Su gran amigo Adolf Reinach muere en el frente de batalla durante la Primera Guerra Mundial. Edith viaja a Friburgo para asistir al funeral y consolar a la viuda. Su entereza, su confianza serena en que su marido estaba gozando de la paz y la luz de Dios, revelaron a Edith algo totalmente inesperado: «Allí encontré por primera vez la Cruz y el poder divino que comunica a los que la llevan. Fue mi primer vislumbre de la Iglesia. En esos momentos, mi incredulidad se derrumbó ante la aurora de Cristo: Cristo en el misterio de la Cruz».
Esta luz se acrecentó de forma decisiva en la casa de campo de unos amigos.
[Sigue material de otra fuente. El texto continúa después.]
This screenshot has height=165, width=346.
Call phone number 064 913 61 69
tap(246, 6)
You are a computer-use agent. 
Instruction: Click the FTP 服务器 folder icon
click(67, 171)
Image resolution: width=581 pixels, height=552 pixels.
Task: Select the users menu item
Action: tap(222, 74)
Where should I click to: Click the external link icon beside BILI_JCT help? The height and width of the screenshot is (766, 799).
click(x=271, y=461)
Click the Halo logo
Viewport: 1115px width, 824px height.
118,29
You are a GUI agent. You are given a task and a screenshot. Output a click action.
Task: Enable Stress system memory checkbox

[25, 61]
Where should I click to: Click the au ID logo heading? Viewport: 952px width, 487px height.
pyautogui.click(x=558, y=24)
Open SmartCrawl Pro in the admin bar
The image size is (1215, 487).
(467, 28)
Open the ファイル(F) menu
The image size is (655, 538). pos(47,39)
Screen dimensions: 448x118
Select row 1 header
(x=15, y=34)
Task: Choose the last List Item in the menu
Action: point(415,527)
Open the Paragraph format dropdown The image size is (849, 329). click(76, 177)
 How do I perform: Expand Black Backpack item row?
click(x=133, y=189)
Una noche, tomó de la biblioteca un libro al azar, La vida de santa Teresa: «Empecé a leer y fui cautivada inmediatamente, sin poder dejar de leer hasta el fin. Cuando cerré el libro, me dije: ¡Esto es la verdad!».
El 1 de enero de 1922, a la misma edad que san Agustín, Edith sintió que, con el Bautismo, renacía a una vida que la colmaba de gozo. El 9 de agosto de 1942, ya carmelita descalza, entregó su alma al Señor en las cámaras de gas de Auschwitz.